Hier gibt es auch kritische Stimmen. Der Geschäftsführer der
Senioreneinrichtungen des Landkreises Würzburg, Alexander Schraml,
sieht Schnelltests in Pflegeheimen «mit äußerst gemischten Gefühlen
».
Die Tests seien noch zu unzuverlässig. Er befürchtete, dass ein
negatives Testergebnis Besucher «in falscher Sicherheit wiegt und
dann Umsicht und Vorsicht verloren gehen.» Außerdem sei der Aufwand
für die Tests hoch, man brauche dafür geschultes Personal «und unser

Fachpersonal brauchen wir eigentlich für unsere Bewohner».

Sind Schnelltest eine Chance für die Wirtschaft?

Die Lufthansa hat 250 000 Schnelltests gekauft. «Erfolgreiches Testen
ganzer Flüge kann der Schlüssel zum Wiederbeleben des internationalen
Flugverkehrs werden», sagt Vorstandsmitglied Christina Foerster.
Erste Probeläufe laufen, dabei werden sämtliche Passagiere vor
Flugantritt getestet.
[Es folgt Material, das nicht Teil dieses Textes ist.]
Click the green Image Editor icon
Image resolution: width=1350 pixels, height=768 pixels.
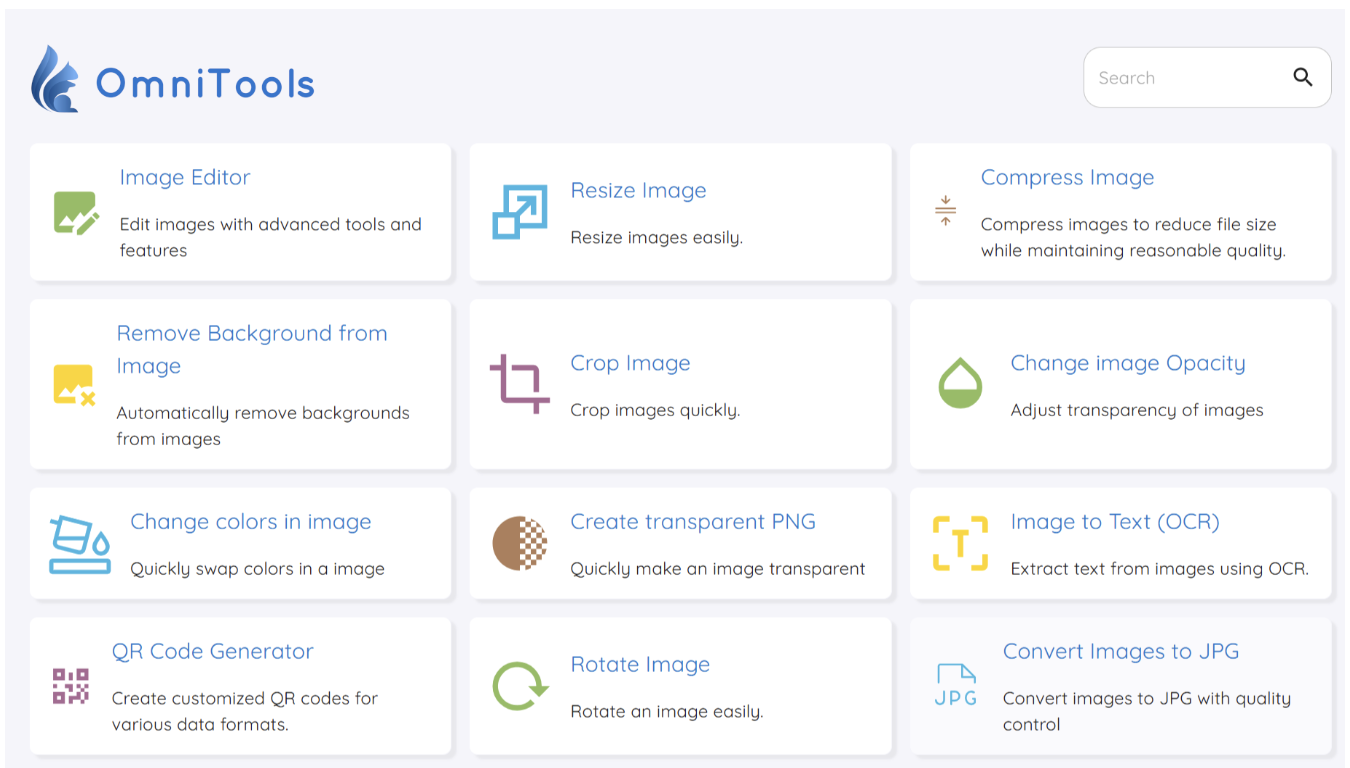(76, 213)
Der Präsident des Bundesverbands der Deutschen
Luftverkehrswirtschaft (BDL), Peter Gerber, fordert mehr Tempo bei
der Einführung von Corona-Schnelltests für Flugreisende. Auch erste
Hotels bieten inzwischen Schnelltests an.

Sind Antigen-Tests eine Option für die Kultur?
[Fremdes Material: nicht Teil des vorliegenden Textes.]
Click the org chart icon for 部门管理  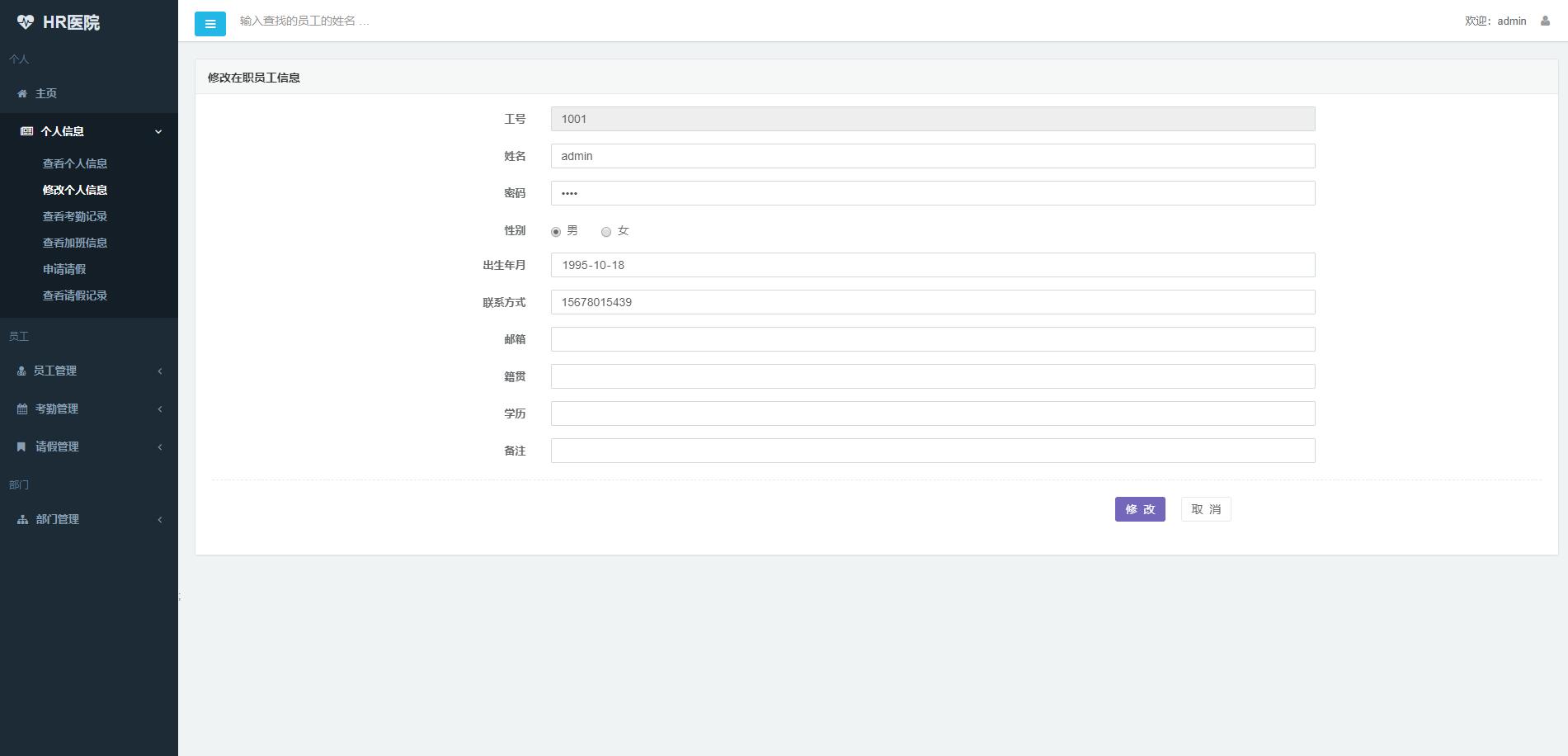[22, 520]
Derzeit eher nicht, glaubt Virologe Stürmer. Ein Antigen-Test weise
nur nach, ob jemand gerade infektiös sei oder nicht. Falle er negativ
aus, so sei der Mensch «grob geschätzt mindestens 2 bis 6 Stunden
nicht ansteckend», sagt er. In bestimmten Situationen könne ein Test
das Leben etwas einfacher machen. Das gelte für Besuche in
Altenheimen oder Kliniken, für Konzerte aber eher nicht. Dort
benötige man sehr viel medizinisches Personal in kurzer Zeit, das
Abstriche nehmen und Tests auswerten müsse.